Daring moves and crashes are part of the sport known as roller derby on ice. One of short track’s most enduring memories came at the 2002 Games, when Steven Bradbury of Australia won the 1,000 after all four of his rivals, including Ohno, crashed in the final turn. A shocked Bradbury skated across the finish line, his arms thrown up in disbelief at winning his country’s first winter gold medal.
Without Ohno, the Americans’ best chance at winning gold is in the men’s 5,000 relay. Two-time bronze medalist J.R. Celski is back for his second games, and he will lead a team comprised of Eddy Alvarez, Kyle Carr, Chris Creveling and 2010 Olympian Jordan Malone.
“I’m very excited to be going with these guys to Sochi,” Celski said. “We all practice together every day and that’s going to make a huge difference.”
Celski and Alvarez qualified for all three individual events.
Charles Hamelin of Canada ranks among the top three in the world at all three distances, and his presence on the relay makes Canada a strong medal contender in the team event.
Victor Ahn and Vladimir Grigorev will carry the hopes of the home team, giving Russian fans a chance to cheer both men on to medals.

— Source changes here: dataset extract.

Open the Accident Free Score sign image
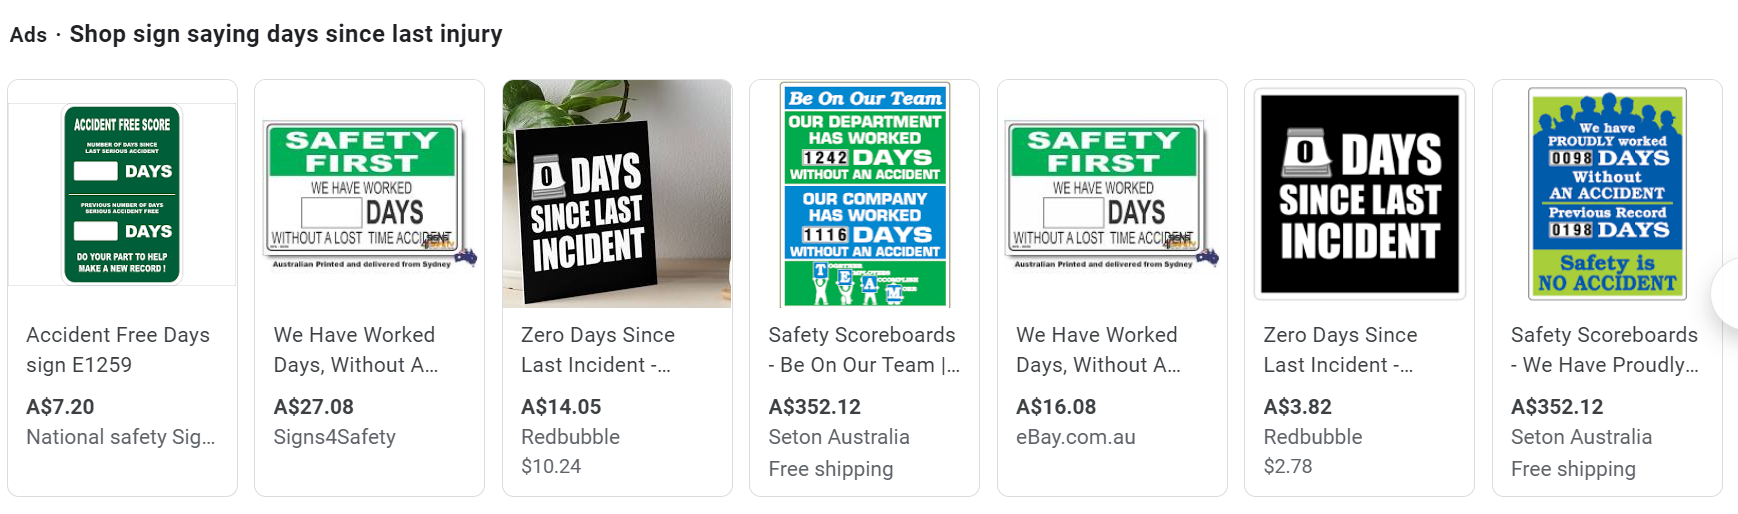(122, 194)
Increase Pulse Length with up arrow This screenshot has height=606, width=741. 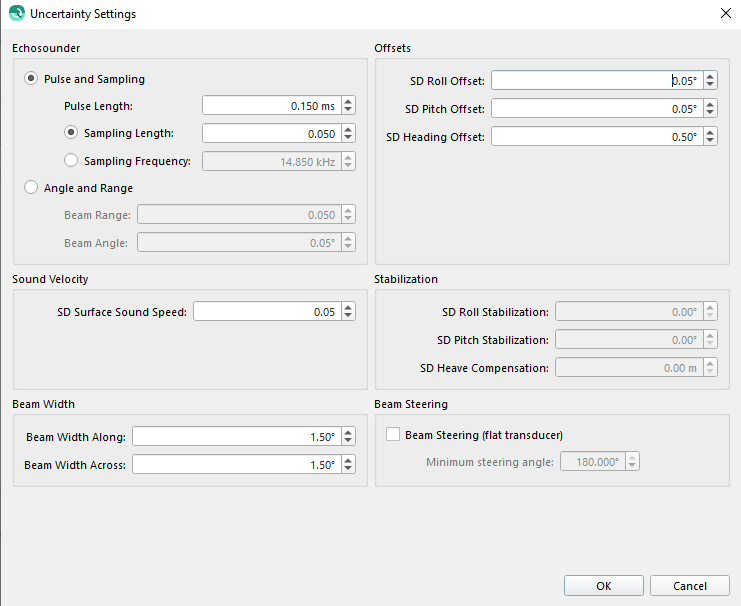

Ahn is ranked among the top four in each of the individual events.
China’s Wu Dajing and Han Tianyu have a shot in the 500 and 1,000, but the men’s team is not as strong as the women’s.
Wang has been the dominant female short track skater since the 2006 Turin Games. She owns four gold medals, a silver and a bronze. The 28-year-old Chinese got hurt on Jan. 16, and the usual recovery time is six weeks, jeopardizing her chances of winning a third straight gold in the 500 meters.
Off the ice, Wang was expelled from the national team twice, most recently in 2011 following a drunken brawl with the team manager. She was reinstated in 2012 following a national debate about the massive pressure placed on Chinese athletes by the state sports system.
If Wang is unable to compete, countrywoman Fan Kexin is a medal contender in the 500 as is Zhou Yang in the 1,500.
The Chinese women will battle South Korea for gold in the 3,000 relay.
Shim Suk Hee of South Korea is a threat in the 500, 1,000 and 1,500 women’s races. Her teammates Kim A-Lang and Park Seung-Hi could also medal in the individual races while helping form a strong relay.
Arianna Fontana of Italy is a top contender, while Jorien ter Mors of the Netherlands will try to be the first skater to medal in both long and short track skating.
The U.S. women will be missing Vancouver medalist Katherine Reutter, who was forced to retire because of injuries at 24. Jessica Smith and Emily Scott each will compete in all three distances, although neither is ranked among the top 10, and the Americans failed to qualify a team for the women’s relay.
“We’re in a second rebuilding mode,” U.S. national coach Stephen Gough said. “With Katherine, that’s a huge loss for the team. You take out your number one skater. It’s hard to replace someone like that.”
The U.S. short track program was in turmoil as recently as 2012, when then-coach Jae Su Chun was accused by a dozen skaters of physical, emotional and verbal abuse. Chun denied all allegations, and is serving a two-year suspension through October.
He is set to be in Sochi to help Smith, his only skater to make the U.S. team. Chun can’t be inside the racing area, but he can communicate with Smith from the stands.
“I definitely wouldn’t be skating at the level I’m skating without his help,” she said.